### What is being asked
Could you write the entries out again, exactly as they appear?

### Records for this task

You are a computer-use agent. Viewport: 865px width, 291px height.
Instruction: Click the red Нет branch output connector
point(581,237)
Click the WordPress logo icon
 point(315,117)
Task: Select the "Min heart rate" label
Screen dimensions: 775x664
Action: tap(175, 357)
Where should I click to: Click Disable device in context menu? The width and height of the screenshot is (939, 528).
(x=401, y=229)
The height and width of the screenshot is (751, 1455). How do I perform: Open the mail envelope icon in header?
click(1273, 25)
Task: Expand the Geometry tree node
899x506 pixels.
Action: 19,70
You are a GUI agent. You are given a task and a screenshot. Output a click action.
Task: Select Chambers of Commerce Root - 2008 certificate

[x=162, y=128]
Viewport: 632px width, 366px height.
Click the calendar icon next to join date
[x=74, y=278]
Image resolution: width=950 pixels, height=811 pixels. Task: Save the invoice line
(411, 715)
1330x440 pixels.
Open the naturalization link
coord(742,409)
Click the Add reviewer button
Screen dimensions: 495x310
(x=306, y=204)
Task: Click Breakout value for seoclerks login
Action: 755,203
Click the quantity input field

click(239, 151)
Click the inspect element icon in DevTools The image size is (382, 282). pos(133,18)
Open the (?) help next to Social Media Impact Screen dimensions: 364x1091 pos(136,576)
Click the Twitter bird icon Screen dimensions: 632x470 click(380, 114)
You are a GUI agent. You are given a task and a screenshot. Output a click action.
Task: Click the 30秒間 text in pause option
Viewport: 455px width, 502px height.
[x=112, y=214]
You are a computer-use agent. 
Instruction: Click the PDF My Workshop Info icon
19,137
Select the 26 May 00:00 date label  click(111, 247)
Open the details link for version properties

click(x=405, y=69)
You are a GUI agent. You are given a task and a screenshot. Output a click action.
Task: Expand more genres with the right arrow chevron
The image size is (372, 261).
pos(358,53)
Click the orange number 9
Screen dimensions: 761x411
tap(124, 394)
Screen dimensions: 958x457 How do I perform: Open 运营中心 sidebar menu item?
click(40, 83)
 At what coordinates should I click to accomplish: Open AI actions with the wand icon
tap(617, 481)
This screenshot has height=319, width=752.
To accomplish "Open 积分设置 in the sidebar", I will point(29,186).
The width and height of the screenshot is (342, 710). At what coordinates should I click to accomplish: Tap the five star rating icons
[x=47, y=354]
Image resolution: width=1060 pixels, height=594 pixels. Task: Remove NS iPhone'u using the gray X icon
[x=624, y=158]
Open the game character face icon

### Task output
You are a computer-use agent. Viewport: 865px width, 291px height.
Instruction: Click the red Нет branch output connector
point(581,237)
Click the WordPress logo icon
 point(315,117)
Task: Select the "Min heart rate" label
Screen dimensions: 775x664
Action: tap(175, 357)
Where should I click to: Click Disable device in context menu? The width and height of the screenshot is (939, 528).
(x=401, y=229)
The height and width of the screenshot is (751, 1455). How do I perform: Open the mail envelope icon in header?
click(1273, 25)
Task: Expand the Geometry tree node
899x506 pixels.
Action: 19,70
You are a GUI agent. You are given a task and a screenshot. Output a click action.
Task: Select Chambers of Commerce Root - 2008 certificate

[x=162, y=128]
Viewport: 632px width, 366px height.
Click the calendar icon next to join date
[x=74, y=278]
Image resolution: width=950 pixels, height=811 pixels. Task: Save the invoice line
(411, 715)
1330x440 pixels.
Open the naturalization link
coord(742,409)
Click the Add reviewer button
Screen dimensions: 495x310
(x=306, y=204)
Task: Click Breakout value for seoclerks login
Action: 755,203
Click the quantity input field

click(239, 151)
Click the inspect element icon in DevTools The image size is (382, 282). pos(133,18)
Open the (?) help next to Social Media Impact Screen dimensions: 364x1091 pos(136,576)
Click the Twitter bird icon Screen dimensions: 632x470 click(380, 114)
You are a GUI agent. You are given a task and a screenshot. Output a click action.
Task: Click the 30秒間 text in pause option
Viewport: 455px width, 502px height.
[x=112, y=214]
You are a computer-use agent. 
Instruction: Click the PDF My Workshop Info icon
19,137
Select the 26 May 00:00 date label  click(111, 247)
Open the details link for version properties

click(x=405, y=69)
You are a GUI agent. You are given a task and a screenshot. Output a click action.
Task: Expand more genres with the right arrow chevron
The image size is (372, 261).
pos(358,53)
Click the orange number 9
Screen dimensions: 761x411
tap(124, 394)
Screen dimensions: 958x457 How do I perform: Open 运营中心 sidebar menu item?
click(40, 83)
 At what coordinates should I click to accomplish: Open AI actions with the wand icon
tap(617, 481)
This screenshot has height=319, width=752.
To accomplish "Open 积分设置 in the sidebar", I will point(29,186).
The width and height of the screenshot is (342, 710). At what coordinates should I click to accomplish: Tap the five star rating icons
[x=47, y=354]
Image resolution: width=1060 pixels, height=594 pixels. Task: Remove NS iPhone'u using the gray X icon
[x=624, y=158]
Open the game character face icon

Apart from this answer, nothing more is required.